- Sleeve patch of the brigade
- Active: 2009–present
- Country: Russia
- Branch: Russian Ground Forces
- Type: Mechanized infantry
- Size: Brigade
- Part of: 5th Guards Combined Arms Army
- Garrison/HQ: Bikin
- Engagements: Russian invasion of Ukraine 2023 Ukrainian counteroffensive; Battle of Vuhledar; Velyka Novosilka offensive; ;
- Decorations: Guards Order of the Red Banner Order of Suvorov
- Battle honours: Krasnograd

= 57th Separate Guards Motor Rifle Brigade =

Russian Ground Forces formation

The 57th Separate Guards Kransograd Red Banner Order of Suvorov Motor Rifle Brigade (57-я отдельная гвардейская мотострелковая Красноградская Краснознамённая, ордена Суворова бригада; MUN 46102) is a unit of the Russian Ground Forces. It traces its history back to the Soviet 81st Guards Rifle Division. It is part of the 5th Combined Arms Army. It is the only unit of the 5th Army located outside Primorsky Krai, in Bikin.

== History ==

=== Soviet Union ===

The unit's predecessor is the 422nd Rifle Division (2nd formation), formed by order of the Stavka of the Supreme High Command on 4 March 1942 in Bikin in the Russian Far East. The division first saw combat in the Battle of Stalingrad and was redesignated as the 81st Guards Rifle Division on 1 March 1943 in recognition of its performance.

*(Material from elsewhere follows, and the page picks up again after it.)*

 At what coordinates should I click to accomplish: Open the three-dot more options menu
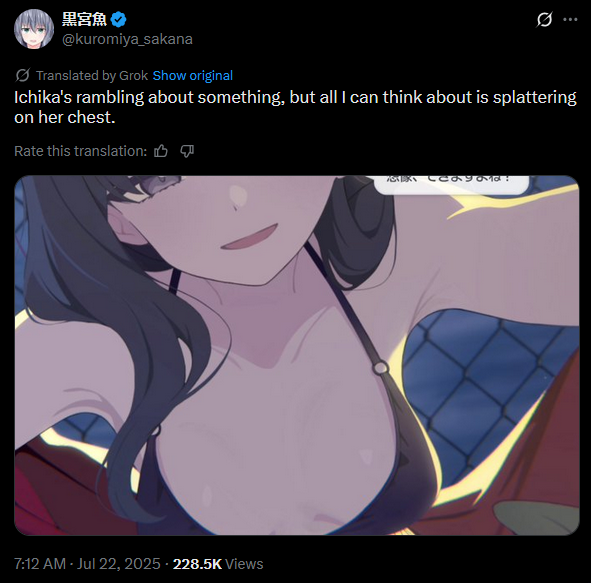(570, 20)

The division participated in the Battle of Kursk and the crossing of the Dnieper. On 19 September 1943, the division received the honorary title "Krasnograd" for the liberation of the city of Krasnograd in Kharkov Oblast. Its subsequent combat path went through Romania, Hungary, and Austria. On 8 January 1944, the division was awarded the Order of the Red Banner, and on 6 January 1945, it was awarded the Order of Suvorov, 2nd class.

During 1946–1948, as part of postwar reforms, the division was reorganised into the 9th Guards Rifle Brigade, but this change was reversed in 1953. In 1957, the unit was reorganised into the 81st Guards Motor Rifle Division.

=== Russian Federation ===
In 2009, the unit was reformed into the 57th Guards Motor Rifle Brigade.

During the Russian invasion of Ukraine, the brigade was deployed in southern Donetsk Oblast. During the 2023 Ukrainian counteroffensive, the unit was engaged in fighting near the villages of Andriivka and Kurdiumivka south of Bakhmut. Since April 2024, the brigade has been operating in the Vuhledar region along with the 36th Motor Rifle Brigade before launching a renewed offensive on the city in September. After the fall of the city, the unit took part in the Velyka Novosilka offensive.